▶ **Word and element locating data**:
▬▬▬

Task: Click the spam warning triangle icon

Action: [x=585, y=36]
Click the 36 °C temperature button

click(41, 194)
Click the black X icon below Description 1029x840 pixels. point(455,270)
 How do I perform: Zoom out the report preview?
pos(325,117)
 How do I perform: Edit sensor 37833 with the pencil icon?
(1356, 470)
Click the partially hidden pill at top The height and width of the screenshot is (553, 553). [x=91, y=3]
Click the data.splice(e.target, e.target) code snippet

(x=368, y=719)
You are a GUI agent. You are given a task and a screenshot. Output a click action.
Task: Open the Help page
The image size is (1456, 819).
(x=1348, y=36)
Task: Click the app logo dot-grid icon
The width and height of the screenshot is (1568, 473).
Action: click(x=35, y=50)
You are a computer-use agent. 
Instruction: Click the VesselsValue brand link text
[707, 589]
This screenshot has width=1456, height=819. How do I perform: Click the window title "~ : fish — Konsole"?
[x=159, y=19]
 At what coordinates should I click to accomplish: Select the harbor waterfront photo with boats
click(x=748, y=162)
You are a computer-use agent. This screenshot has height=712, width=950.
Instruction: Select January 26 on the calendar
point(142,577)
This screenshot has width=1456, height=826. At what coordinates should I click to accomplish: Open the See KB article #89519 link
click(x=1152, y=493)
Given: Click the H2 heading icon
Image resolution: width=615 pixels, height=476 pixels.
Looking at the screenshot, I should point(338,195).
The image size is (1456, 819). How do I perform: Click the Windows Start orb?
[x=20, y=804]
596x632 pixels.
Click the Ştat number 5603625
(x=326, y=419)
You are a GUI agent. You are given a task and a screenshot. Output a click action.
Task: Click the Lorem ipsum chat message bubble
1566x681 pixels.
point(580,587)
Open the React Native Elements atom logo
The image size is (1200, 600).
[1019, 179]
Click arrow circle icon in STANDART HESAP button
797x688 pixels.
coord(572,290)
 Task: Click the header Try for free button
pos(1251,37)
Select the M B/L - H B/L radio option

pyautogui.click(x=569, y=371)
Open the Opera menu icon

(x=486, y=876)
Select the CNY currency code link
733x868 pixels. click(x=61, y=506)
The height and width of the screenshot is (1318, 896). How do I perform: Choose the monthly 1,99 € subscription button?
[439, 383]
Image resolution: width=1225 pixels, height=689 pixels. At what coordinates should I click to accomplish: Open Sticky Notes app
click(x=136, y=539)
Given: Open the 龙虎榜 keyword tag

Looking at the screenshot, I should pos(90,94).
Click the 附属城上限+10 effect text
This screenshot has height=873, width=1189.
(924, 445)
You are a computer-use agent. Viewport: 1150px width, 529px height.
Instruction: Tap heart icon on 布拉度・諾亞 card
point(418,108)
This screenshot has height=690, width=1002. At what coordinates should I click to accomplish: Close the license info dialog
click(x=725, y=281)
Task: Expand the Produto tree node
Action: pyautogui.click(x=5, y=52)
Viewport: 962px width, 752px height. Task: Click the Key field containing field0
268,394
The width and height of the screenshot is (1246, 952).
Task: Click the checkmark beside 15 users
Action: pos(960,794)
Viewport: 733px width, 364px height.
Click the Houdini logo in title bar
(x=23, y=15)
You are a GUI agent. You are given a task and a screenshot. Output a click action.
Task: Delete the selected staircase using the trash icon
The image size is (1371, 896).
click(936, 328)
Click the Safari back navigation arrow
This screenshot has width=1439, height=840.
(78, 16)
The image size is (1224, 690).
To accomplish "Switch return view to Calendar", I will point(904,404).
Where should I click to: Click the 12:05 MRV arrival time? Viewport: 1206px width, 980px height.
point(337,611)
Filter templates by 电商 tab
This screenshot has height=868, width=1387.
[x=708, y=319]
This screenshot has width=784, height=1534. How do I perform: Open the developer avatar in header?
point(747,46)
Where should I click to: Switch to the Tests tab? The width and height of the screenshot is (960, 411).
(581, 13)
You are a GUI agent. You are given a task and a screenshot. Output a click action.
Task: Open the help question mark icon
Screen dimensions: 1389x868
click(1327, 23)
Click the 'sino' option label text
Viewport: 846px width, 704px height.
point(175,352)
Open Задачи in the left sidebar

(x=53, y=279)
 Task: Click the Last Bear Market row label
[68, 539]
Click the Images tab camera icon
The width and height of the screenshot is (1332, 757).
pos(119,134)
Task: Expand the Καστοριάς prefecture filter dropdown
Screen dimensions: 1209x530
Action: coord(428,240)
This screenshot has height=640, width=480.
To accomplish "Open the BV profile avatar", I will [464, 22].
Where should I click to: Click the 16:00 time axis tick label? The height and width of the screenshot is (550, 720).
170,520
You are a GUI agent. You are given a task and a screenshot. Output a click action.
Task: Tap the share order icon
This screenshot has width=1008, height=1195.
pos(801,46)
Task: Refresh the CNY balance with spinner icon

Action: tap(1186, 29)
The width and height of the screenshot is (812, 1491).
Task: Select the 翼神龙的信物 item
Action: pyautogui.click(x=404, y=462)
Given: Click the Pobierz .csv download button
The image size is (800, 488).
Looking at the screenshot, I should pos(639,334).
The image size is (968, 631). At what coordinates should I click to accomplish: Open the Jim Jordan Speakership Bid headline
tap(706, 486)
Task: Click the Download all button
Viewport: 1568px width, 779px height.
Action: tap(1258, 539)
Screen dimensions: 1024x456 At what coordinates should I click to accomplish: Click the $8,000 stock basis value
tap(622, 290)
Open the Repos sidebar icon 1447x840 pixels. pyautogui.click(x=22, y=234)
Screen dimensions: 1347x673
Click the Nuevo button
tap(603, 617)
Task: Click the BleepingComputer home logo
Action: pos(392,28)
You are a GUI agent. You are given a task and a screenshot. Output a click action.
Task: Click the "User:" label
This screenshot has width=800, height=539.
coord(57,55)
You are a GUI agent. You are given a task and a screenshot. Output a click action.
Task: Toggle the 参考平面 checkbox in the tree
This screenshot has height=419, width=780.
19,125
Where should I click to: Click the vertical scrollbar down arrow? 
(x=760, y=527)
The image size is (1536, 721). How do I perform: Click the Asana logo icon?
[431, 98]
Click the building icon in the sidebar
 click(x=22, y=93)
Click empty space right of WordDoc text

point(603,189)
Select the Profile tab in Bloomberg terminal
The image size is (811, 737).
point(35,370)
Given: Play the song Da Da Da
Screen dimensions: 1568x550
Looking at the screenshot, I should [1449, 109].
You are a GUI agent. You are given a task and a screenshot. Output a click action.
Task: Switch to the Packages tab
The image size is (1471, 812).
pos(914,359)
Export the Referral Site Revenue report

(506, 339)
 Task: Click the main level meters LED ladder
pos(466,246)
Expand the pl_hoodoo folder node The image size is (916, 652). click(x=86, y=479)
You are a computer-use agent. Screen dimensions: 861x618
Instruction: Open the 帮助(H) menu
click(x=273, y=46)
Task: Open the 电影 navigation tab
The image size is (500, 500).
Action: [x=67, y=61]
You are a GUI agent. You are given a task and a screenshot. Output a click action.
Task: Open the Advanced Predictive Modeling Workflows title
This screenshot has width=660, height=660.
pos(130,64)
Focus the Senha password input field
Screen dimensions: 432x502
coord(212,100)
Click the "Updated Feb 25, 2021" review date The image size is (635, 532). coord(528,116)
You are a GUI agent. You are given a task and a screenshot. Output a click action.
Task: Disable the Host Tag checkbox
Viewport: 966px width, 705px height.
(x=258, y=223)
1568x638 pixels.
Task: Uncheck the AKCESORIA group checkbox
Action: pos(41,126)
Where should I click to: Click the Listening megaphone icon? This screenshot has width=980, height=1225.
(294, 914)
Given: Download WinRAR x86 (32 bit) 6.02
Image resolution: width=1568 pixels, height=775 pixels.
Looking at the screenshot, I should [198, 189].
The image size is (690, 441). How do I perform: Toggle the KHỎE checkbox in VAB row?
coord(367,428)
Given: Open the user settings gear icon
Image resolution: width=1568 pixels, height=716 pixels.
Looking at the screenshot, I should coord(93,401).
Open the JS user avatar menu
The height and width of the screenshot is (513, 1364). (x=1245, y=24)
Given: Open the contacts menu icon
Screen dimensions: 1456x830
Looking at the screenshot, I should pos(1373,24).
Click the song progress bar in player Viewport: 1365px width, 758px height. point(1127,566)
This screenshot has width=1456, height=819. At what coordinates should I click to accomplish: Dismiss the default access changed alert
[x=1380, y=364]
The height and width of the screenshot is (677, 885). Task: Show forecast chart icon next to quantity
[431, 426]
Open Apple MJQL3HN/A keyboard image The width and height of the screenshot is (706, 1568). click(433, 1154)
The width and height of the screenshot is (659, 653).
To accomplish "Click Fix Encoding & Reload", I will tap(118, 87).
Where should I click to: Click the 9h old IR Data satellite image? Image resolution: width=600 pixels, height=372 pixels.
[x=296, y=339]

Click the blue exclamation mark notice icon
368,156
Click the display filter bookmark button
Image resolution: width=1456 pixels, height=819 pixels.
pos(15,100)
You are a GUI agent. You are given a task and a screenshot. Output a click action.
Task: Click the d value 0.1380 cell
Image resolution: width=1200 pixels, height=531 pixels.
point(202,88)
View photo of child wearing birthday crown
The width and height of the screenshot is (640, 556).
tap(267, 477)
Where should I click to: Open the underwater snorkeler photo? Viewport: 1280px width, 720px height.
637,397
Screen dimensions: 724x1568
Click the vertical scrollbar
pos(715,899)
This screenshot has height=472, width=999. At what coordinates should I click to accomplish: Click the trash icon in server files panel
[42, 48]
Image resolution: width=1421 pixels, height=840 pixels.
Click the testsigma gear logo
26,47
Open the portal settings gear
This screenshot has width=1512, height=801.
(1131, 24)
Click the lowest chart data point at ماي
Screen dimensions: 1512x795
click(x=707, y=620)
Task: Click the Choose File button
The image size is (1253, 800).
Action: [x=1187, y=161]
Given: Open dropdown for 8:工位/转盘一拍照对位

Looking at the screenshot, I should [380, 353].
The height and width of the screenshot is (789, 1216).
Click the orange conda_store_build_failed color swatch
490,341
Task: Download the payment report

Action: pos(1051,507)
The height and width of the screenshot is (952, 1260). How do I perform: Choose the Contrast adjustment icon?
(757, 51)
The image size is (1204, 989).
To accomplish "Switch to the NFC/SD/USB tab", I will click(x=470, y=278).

▬▬▬

▶ **WHAT YOU SHOULD DO**:
Reproduce the lines of the records verbatim, starting from the first line and ending with the line that contains "(1356, 470)", including that line.

▶ **COMPLETE ANSWER**:
Task: Click the spam warning triangle icon

Action: [x=585, y=36]
Click the 36 °C temperature button

click(41, 194)
Click the black X icon below Description 1029x840 pixels. point(455,270)
 How do I perform: Zoom out the report preview?
pos(325,117)
 How do I perform: Edit sensor 37833 with the pencil icon?
(1356, 470)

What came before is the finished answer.